Threshold indicator taxa analysis showing sumZ scores and change points of OTUs for (a, b) TP and (c, d) TN. Filtered refers to results using only OTUs identified as being pure and reliable. Blue shows decreaser sumZ scores and OTUs, red shows increaser sumZ scores and OTUs. In panels a and c. circles show the sumZ scores of decreaser and increaser OTUs at each observed nutrient concentration, and cumulative frequencies show the distribution of assemblage change points (maximum sumZ) from 1,000 bootstraps. In panels b and d, symbols show change points for each OTU scaled according to z scores (i.e., magnitudes of responses), and lines show 5th and 95th quantiles from 1,000 bootstraps. Narrow peaks in sumZ scores, steep increases in the cumulative frequency curves, and multiple OTU change points occurring within a narrow range of concentrations provide evidence of thresholds. Broad peaks in sumZ scores (e.g., “plateaus”), gradual increases in cumulative frequency curves, and gradual addition of OTU change points indicate more gradual responses and a longer gradient of assemblage change. The larger maximum sum z scores for TP showed that TP had greater effects on diatom assemblage change than did TN.

Fig. 4

Partial dependence plots from boosted regression trees showing responses of nonmetric multidimensional scaling (NMDS) axis 1 scores and of diatom metrics to TP or TN while controlling for the average effect of other variables. FF, fitted functions. Rug plots show deciles of predictor values.

Fig. 5

Results from gradient forest analysis showing diatom OTUs and assemblage responses to TP and TN. (a) Compositional change based on aggregating OTU responses were determined by split importance and values along TP and TN gradients (bars) and the ratios (blue lines) of split density (black lines) to data density (red lines). Peaks and regions of standardized split density plots with ratios >1 (horizontal dashed lines) delineate portions of the TN or TP gradient within which OTU compositional change is relatively greater than elsewhere along the nutrient gradient. (b) Cumulative change of individual OTUs is shown based on their splits’ importance distributions, which were scaled by R ² and standardized by data density for each OTU with the most important OTUs being labeled. (c) Relative rates of overall change in assemblage composition based on cumulative splits importance plots along the TP and TN gradients.

Fig. 6

Summaries of diatom OTU responses to (a) total phosphorus and (b) total nitrogen.

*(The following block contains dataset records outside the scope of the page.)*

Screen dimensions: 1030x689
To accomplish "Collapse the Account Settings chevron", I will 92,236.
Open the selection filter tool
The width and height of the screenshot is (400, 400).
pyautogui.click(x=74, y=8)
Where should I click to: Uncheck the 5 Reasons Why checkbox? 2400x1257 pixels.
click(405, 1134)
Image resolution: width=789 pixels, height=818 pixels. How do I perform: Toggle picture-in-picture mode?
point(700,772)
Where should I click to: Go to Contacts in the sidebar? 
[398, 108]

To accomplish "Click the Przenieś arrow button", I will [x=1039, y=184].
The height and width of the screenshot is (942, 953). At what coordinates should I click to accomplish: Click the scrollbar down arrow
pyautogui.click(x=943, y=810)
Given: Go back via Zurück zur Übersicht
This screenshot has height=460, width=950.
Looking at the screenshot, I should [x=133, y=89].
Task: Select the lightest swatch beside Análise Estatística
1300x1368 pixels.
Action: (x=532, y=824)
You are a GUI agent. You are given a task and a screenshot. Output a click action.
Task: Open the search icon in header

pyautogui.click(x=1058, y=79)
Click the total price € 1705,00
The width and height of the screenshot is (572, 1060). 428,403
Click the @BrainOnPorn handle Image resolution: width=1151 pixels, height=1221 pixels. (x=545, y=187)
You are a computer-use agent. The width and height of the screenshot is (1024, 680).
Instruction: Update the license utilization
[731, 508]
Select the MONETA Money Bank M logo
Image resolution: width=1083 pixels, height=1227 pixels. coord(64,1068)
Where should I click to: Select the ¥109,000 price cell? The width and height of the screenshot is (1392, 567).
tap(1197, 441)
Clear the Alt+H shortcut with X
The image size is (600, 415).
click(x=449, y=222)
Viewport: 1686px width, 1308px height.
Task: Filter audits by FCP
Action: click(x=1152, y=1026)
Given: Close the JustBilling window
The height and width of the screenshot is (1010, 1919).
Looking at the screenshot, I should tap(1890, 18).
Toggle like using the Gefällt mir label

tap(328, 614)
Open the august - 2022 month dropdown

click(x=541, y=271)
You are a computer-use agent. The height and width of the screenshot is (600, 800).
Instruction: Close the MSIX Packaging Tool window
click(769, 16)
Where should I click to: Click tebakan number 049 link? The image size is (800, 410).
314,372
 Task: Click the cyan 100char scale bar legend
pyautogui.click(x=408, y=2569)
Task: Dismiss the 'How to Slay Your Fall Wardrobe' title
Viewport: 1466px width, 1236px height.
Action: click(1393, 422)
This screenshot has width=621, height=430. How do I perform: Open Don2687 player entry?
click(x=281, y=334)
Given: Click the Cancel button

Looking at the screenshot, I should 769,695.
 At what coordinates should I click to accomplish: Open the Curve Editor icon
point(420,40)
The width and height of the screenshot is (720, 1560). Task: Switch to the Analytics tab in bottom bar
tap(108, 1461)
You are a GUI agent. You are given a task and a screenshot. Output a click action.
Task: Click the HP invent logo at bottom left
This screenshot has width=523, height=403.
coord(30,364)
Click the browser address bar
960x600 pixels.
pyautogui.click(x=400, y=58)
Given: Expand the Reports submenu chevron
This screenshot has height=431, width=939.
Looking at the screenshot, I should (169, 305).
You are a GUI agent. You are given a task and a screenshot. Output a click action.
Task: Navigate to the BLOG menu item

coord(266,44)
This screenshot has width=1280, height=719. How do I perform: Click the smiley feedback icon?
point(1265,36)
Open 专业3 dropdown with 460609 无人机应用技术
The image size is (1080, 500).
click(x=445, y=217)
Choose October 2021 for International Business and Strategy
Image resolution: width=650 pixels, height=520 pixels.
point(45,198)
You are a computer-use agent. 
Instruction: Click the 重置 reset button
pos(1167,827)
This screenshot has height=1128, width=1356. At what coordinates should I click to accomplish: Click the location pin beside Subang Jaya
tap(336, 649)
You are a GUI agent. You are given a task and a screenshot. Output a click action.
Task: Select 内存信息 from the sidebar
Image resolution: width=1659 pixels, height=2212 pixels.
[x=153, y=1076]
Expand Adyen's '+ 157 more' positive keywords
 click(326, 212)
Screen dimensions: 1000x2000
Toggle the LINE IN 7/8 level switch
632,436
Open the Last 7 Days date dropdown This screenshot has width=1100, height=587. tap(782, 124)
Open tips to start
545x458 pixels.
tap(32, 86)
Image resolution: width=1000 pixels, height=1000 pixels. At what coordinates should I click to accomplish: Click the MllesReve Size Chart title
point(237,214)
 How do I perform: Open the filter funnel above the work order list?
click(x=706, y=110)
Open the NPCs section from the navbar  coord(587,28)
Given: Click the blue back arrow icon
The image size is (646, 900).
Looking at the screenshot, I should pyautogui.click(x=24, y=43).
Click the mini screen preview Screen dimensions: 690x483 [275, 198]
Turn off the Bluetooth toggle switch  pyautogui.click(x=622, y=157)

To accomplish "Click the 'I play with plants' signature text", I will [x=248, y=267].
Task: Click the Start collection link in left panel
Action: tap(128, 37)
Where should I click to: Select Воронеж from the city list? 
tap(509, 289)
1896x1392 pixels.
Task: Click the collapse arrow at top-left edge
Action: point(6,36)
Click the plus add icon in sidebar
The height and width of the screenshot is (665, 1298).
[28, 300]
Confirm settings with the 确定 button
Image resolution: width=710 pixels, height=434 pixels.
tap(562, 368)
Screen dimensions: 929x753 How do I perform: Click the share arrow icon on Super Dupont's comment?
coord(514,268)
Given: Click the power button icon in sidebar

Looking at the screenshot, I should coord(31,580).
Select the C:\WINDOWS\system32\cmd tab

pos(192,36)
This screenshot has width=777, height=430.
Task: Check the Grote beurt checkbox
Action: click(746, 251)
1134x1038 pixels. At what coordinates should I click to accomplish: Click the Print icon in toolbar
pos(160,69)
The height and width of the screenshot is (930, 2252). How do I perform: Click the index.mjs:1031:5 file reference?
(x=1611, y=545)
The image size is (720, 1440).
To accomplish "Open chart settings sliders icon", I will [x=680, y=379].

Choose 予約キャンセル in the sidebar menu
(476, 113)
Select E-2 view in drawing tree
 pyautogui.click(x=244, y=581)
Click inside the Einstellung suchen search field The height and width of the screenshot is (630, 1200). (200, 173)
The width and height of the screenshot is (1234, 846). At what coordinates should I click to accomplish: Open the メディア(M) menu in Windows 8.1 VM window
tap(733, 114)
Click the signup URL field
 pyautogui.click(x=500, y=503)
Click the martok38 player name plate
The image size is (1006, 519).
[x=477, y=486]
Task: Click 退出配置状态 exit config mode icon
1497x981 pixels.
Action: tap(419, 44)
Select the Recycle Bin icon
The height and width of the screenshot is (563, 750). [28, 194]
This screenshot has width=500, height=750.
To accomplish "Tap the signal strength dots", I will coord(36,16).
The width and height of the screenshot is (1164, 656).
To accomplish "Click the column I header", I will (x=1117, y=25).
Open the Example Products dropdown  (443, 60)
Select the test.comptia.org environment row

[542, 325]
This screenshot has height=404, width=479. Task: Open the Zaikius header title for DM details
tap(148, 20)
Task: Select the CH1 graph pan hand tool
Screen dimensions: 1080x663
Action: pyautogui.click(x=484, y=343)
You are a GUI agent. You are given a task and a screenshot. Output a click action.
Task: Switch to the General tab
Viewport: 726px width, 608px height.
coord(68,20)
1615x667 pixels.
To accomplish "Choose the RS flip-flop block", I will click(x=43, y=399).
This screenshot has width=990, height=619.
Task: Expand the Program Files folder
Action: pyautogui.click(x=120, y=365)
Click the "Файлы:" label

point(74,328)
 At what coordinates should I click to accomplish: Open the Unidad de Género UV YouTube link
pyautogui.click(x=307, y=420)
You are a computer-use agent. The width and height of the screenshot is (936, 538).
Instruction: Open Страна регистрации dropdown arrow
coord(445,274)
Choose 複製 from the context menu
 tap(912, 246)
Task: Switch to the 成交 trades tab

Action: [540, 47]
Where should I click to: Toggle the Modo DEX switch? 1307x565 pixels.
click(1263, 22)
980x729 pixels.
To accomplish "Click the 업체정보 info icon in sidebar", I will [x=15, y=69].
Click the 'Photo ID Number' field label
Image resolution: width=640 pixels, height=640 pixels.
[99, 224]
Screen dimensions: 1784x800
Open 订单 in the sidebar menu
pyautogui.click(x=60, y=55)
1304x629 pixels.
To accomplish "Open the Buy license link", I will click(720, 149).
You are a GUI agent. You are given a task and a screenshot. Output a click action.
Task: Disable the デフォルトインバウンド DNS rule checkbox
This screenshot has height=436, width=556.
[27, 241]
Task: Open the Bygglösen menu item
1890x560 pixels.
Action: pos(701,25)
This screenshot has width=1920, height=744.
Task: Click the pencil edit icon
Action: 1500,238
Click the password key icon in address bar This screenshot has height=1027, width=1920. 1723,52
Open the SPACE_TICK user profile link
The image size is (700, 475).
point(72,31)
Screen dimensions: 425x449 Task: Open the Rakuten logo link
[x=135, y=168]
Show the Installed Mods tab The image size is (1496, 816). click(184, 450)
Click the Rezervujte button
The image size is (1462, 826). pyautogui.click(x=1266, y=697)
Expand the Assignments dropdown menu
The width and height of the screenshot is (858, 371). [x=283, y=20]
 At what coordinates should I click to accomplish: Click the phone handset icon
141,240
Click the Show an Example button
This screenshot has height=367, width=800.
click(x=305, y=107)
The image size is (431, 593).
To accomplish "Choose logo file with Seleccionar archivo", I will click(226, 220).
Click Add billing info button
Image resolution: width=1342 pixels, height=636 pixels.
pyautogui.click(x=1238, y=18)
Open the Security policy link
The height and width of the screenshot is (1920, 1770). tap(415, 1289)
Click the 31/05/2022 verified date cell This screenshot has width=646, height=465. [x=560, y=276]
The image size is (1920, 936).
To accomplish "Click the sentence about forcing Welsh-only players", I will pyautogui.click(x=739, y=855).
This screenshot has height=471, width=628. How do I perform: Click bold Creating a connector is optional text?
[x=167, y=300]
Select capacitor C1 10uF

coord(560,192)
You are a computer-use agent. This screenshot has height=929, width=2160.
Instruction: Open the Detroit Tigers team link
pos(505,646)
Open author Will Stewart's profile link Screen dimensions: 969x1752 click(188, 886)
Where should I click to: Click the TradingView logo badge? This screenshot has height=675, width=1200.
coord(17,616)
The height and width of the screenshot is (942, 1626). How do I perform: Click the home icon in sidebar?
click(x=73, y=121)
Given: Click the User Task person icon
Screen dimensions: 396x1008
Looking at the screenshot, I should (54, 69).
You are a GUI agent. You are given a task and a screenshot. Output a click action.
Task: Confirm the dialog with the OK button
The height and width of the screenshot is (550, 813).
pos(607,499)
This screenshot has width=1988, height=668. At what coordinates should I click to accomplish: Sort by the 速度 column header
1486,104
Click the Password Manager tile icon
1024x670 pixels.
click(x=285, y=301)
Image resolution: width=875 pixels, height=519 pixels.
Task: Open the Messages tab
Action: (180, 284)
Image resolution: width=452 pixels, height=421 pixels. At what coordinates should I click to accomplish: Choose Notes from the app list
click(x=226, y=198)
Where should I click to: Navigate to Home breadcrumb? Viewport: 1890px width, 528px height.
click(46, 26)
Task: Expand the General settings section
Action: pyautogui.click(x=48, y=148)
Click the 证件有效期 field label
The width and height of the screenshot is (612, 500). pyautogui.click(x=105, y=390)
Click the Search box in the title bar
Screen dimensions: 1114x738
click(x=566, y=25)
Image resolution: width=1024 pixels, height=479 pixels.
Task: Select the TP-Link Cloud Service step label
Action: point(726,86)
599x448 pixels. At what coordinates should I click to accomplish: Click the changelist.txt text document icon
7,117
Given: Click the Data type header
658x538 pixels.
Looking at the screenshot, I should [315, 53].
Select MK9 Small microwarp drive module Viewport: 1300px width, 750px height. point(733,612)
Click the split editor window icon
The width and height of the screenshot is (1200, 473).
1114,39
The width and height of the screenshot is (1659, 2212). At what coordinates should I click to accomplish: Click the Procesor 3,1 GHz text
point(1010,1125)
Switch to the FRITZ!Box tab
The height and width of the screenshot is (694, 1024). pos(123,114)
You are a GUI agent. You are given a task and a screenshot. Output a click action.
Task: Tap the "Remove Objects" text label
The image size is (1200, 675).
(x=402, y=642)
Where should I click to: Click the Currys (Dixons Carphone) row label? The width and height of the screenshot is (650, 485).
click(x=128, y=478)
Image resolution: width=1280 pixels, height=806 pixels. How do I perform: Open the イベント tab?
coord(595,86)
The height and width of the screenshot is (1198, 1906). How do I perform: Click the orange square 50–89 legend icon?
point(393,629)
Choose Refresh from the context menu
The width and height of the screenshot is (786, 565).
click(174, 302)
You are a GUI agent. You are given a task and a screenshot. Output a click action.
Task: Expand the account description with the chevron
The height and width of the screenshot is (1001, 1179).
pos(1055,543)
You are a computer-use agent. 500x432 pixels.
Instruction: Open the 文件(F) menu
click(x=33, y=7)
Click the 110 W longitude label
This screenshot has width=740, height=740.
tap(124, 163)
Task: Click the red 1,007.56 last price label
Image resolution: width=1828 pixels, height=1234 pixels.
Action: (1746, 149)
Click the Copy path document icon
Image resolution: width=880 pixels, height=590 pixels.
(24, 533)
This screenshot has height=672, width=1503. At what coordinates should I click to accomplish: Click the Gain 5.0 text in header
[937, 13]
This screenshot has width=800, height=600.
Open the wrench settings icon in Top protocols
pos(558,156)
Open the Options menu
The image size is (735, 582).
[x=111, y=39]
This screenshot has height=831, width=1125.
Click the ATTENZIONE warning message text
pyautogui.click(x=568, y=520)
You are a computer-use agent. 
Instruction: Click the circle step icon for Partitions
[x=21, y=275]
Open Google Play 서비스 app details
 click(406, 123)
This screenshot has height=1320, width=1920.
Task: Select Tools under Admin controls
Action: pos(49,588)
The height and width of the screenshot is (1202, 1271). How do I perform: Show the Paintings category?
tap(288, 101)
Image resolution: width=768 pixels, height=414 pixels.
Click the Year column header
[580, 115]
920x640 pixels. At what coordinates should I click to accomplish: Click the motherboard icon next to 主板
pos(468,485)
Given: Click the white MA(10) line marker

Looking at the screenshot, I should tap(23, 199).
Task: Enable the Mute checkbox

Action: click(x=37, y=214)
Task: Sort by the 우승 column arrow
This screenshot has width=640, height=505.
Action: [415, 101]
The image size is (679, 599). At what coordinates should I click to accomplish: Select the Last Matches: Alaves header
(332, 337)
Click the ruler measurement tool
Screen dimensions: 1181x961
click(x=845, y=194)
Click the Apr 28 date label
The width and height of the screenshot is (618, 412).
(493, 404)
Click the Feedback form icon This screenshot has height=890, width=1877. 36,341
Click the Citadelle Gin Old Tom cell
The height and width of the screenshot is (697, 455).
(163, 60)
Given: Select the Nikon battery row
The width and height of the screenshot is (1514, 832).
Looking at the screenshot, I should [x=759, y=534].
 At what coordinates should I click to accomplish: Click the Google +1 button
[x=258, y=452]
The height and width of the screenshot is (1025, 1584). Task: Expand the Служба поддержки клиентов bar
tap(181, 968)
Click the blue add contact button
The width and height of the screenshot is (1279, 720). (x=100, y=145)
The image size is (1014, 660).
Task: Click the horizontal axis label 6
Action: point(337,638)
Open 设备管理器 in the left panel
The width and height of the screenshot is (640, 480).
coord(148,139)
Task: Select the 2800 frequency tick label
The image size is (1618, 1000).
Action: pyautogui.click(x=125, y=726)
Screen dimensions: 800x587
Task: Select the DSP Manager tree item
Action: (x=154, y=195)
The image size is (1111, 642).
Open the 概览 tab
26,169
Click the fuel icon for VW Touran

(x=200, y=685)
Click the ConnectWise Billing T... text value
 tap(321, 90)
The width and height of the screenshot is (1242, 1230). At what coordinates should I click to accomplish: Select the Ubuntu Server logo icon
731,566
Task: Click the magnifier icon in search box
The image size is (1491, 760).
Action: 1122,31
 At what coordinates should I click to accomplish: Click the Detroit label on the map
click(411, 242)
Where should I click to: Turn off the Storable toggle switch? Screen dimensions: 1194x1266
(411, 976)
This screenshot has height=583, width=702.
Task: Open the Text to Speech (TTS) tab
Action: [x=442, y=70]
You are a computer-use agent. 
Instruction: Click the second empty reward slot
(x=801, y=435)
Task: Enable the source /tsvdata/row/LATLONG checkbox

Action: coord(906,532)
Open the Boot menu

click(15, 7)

In panel b, x‐axis break is 1,499–3,999 µg/L. Crossed circles are results directly from TITAN (change points [CP] with bootstrapped 5th and 95th quantiles and mid‐points in the portions of cumulative frequency distributions showing the greatest increases in bootstrapped change points). Circles are boosted regression tree (BRT) results showing mid‐points from portions of partial dependence plots with substantial change in response variables. Squares are peaks in standardized splits density plots in gradient forest (GF) analysis. Colors denote responses by low nutrient diatom OTUs (blue), high nutrient diatom OTUs (red), and assemblage change (gray; GF and nonmetric multidimensional scaling [NMDS]). Horizontal lines represent the range within which notable responses occurred (or 5th and 95th quantiles of TITAN change points). Diatom responses occurred at multiple points along the TP or TN gradient and these are denoted as BRT1, BRT2…, GF1, GF2…, and sumZ1, sumZ2. Vertical dashed gray lines demarcate portions of TP and TN gradients within which substantial changes in diatom assemblage occurred (see Summary of diatom responses in Results).